Starting in general with lesions, pustules and nodules on the skin, as well with swelling of the lymph nodes, formation of wrinkles of the skin and pigment disturbances, cough, as well as numbness/tingling of the extremities and also an increasing visual disturbances of the eyes (cornea/callosity, double vision).
An acute illness runs first with chills or heat flushes. These symptoms are released also by the immune response of the human body. The outbreak of the chronic illness after an infection amounts on an average of 4-8 months or longer.
In the further process there occurs an encapsulation of the micro organisms which leads to connective tissue nodes with inflammatory granuloms, with edema, itch, papulosa exanthema and lymphadenitis. (see symptoms)

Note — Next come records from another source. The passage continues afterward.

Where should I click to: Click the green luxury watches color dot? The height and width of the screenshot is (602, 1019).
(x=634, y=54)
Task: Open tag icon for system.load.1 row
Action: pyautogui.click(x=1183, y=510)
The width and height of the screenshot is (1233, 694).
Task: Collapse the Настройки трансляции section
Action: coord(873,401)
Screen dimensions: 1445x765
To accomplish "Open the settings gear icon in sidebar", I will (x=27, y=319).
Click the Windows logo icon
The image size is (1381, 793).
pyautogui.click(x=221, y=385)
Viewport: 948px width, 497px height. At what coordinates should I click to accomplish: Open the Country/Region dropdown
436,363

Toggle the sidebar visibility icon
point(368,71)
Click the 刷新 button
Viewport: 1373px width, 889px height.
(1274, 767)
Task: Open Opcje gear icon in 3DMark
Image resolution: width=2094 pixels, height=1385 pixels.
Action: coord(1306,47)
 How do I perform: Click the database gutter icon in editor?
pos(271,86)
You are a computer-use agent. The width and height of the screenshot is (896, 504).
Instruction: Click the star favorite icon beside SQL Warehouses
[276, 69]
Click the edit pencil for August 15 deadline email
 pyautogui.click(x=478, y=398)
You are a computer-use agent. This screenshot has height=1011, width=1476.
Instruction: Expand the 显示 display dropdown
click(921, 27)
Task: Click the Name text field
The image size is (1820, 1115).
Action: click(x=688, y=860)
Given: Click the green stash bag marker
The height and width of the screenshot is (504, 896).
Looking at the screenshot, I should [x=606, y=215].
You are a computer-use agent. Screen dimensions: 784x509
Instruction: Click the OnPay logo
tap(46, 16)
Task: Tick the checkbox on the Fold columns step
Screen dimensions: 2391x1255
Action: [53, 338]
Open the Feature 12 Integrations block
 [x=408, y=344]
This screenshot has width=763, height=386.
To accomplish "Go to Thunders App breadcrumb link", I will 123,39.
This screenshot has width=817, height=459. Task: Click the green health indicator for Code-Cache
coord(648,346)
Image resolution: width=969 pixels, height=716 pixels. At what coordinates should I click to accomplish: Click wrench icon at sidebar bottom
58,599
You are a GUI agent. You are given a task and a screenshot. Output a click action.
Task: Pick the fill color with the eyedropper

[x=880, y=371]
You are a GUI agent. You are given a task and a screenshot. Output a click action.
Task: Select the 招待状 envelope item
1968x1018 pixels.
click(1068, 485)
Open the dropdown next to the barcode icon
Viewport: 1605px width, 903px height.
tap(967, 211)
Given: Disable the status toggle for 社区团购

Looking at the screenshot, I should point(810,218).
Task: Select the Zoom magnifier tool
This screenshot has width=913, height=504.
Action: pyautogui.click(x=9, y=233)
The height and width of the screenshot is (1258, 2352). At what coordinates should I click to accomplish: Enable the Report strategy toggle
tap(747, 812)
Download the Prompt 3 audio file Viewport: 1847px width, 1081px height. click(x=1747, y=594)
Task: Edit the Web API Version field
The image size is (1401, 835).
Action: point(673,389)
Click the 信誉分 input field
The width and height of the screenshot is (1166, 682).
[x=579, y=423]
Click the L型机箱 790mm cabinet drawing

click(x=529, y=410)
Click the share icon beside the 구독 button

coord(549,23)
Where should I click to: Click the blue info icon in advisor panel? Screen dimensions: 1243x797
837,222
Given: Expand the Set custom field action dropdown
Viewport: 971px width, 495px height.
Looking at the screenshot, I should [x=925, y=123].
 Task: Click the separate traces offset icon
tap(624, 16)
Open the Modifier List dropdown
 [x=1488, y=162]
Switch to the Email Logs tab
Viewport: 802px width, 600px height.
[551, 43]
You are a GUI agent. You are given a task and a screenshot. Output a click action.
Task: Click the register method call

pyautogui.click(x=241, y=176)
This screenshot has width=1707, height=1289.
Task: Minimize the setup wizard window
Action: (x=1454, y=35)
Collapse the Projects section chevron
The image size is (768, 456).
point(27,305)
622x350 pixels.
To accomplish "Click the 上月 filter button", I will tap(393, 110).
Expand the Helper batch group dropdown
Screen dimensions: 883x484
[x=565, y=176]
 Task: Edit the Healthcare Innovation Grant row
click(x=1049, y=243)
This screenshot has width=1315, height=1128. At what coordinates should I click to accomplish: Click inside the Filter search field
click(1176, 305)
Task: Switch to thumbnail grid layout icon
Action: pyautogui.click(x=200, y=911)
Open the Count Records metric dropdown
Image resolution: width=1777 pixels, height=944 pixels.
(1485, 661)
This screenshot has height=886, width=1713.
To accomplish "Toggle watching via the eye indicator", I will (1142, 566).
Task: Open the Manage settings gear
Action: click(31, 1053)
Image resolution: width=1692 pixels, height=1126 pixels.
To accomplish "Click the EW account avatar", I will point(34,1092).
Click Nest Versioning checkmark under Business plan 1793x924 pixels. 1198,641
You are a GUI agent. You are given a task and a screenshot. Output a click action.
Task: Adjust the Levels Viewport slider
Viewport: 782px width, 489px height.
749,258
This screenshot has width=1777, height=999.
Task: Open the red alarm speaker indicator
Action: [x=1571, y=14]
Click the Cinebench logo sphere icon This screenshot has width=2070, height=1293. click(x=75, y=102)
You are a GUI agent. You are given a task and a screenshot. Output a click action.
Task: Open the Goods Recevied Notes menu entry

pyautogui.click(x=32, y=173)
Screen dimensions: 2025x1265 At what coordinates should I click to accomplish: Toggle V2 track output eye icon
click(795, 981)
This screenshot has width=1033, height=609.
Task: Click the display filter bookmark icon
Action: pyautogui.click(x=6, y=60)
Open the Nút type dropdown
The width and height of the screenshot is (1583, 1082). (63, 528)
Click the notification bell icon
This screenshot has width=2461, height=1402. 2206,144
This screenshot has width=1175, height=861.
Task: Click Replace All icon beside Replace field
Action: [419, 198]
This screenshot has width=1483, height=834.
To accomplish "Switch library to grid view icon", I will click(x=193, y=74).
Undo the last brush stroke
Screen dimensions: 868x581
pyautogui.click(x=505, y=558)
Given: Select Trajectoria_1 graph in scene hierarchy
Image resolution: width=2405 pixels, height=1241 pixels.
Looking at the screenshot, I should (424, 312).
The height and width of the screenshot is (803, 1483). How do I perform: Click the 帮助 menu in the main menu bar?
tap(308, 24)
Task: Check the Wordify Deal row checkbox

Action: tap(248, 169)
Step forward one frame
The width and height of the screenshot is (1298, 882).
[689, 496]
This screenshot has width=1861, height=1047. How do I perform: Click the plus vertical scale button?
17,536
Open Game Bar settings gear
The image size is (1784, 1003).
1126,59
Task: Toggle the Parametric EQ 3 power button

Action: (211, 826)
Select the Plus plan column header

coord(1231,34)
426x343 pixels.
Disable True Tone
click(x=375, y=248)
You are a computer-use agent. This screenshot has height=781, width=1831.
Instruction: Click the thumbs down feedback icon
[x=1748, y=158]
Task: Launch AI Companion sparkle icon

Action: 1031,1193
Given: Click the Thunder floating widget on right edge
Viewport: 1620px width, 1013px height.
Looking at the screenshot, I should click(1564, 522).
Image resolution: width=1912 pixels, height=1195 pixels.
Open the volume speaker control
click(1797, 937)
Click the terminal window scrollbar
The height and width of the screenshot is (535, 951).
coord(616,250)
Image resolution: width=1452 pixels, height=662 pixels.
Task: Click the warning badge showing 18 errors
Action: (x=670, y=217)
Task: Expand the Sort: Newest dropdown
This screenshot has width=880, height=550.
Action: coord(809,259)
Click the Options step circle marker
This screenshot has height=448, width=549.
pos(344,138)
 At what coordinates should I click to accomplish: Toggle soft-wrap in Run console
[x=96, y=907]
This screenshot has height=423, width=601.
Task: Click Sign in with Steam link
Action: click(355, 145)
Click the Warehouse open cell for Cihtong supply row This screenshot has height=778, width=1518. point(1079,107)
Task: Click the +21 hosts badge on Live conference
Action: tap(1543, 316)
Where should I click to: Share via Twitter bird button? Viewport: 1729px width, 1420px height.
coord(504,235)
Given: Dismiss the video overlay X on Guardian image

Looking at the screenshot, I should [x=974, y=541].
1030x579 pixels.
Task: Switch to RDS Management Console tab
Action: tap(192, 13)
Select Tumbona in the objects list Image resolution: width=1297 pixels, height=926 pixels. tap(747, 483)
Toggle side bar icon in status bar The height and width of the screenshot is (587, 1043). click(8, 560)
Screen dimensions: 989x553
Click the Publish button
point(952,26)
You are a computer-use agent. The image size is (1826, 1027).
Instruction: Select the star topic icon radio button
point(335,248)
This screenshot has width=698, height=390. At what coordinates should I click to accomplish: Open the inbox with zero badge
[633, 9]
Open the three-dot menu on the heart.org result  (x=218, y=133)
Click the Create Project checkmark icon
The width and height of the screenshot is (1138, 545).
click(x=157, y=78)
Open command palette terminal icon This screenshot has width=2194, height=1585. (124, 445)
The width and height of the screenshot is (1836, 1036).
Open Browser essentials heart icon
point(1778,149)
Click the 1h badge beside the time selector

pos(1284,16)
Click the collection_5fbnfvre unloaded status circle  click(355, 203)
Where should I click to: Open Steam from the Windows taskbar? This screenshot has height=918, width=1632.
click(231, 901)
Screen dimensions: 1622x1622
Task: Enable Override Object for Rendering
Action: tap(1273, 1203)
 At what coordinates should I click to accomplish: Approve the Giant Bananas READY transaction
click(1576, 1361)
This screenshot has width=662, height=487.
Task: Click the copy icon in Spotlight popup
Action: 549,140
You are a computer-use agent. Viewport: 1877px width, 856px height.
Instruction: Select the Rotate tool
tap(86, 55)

Followed later with a chronic dermatitis, depigmentation of the skin (bright spots), lichenification and atrophy. Cellulitis and hanging skin and hanging lymph nodes can occur too, and a sclerosiatic lymphadenitisas.
In a later stage a general physical weakness is common, also a reduced efficiency, chronic fatigue syndrome accompanied by concentration problems and neurological signs as fibromyalgy, MS and meninigitis/encephalitis. As well a state of heightened anxiety, mood swings, angryness, resignation, depression, apathy and often suicide minds.
Most have also gastrointestinal difficulties (failure), unexplainable back pain, coughs, rigid neck and other parts and progressive parodontal disease (tooth decay) and gum detoriations.
Many cases include edemas, swollen legs, face etc. (lymph), later also swollen glands and lymph nodes and difficulty in breathing, heart and liver problems (insufficiency) and a constant weariness, as well opportunistic fungal infections (candida etc.) and urological problems.
Similar symptoms and particullary Meninigitis/Encephalitis might be caused not only from Lyme but also from viruses as Varizella, Coxsackie, Enterovirus, EBV (Ebstein-Barr Virus), Herpes simplex Typ 2, LCM-virus, HIV. As well from other bacteria such as Enderobacteria (E.coli), Mycoplasma, Clamydia pneu., Streptococcus group B, and Listeria monocytogenes. Also fungi (Aspergillus spp.) and parasites (Naegleria fowleri) can cause similar symptoms.
In a later stage of an infestation also an invasion (spiderweb-like slimy tubuli) of internal body areas can occur. (lung, nerves, organs, gut, skin). Different further complications can follow (thrombosis, heartache etc.).